As bridges age, local and state agencies are called on to repair and upgrade elements. Local agencies may install new light posts and replace chain-link rails, while state agencies may replace slabs on wing walls, deck and crash barriers, and other non-hanging bridge components. Work like this requires replacing concrete elements and installing new reinforcement bars. Until recently, MnDOT and local agencies used epoxy-coated steel rebar for these post-installed concrete panels and barriers.

Epoxy-coated rebar resists corrosion from salt and water that penetrate concrete members, especially at seams and cracks. Post-installed rebar requires chemical adhesives to secure the bar in place to effectively transfer loads from one concrete slab to another. Manufacturers test these adhesives with standard uncoated steel rebar to provide users with application guidance and to give engineers data on the tensile pullout strength of the rebar in concrete, a key property in the design of concrete bridge components.

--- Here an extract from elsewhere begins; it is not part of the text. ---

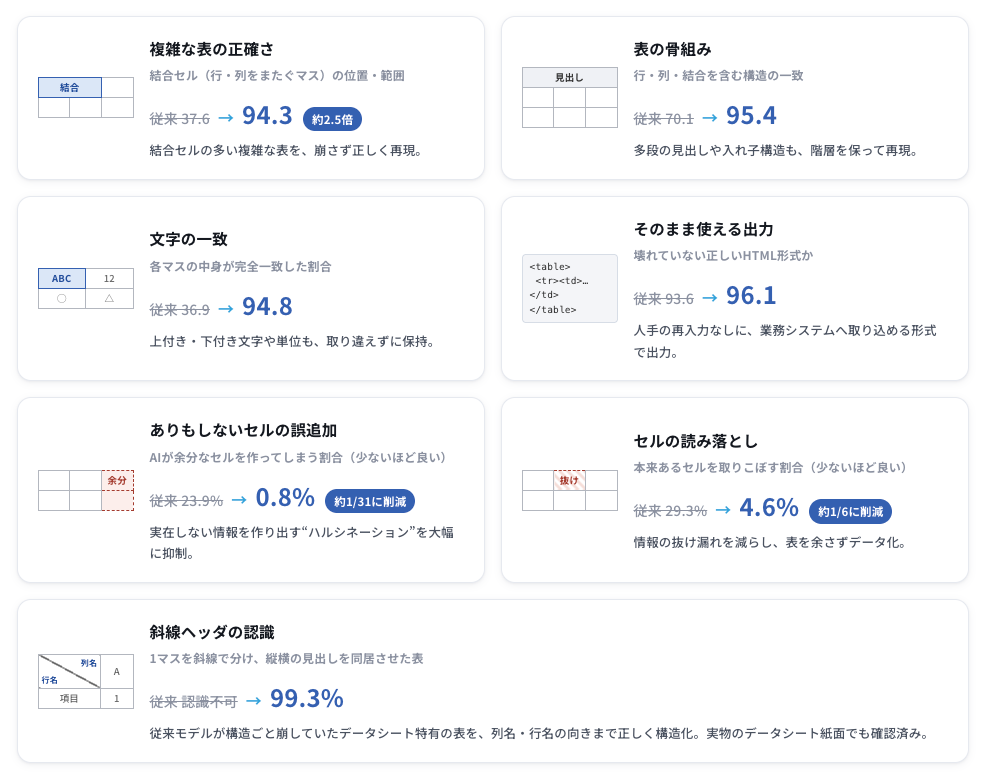
Task: Open the 表の骨組み card heading
Action: [x=672, y=49]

As with many bridge materials, specifications for adhesives are conservative; the tensile strength of chemically adhered rebar can be assumed to be much higher than specified. Despite the almost certain safety of the practice, the MnDOT Bridge Office suspended the use of epoxy-coated rebar in post-installation applications because manufacturer specifications are based only on results from testing with uncoated rebar.

What Was Our Goal?

The goal of this project was to determine the effect of the epoxy coating on the tensile strength of rebar that is post-installed with a chemical adhesive. To achieve this goal, researchers surveyed other state transportation agencies to determine how these agencies use epoxy-coated rebar in certain post-installation practices. In addition, the research team conducted laboratory evaluations of common adhesives and epoxy-coated rebar installed in hardened concrete.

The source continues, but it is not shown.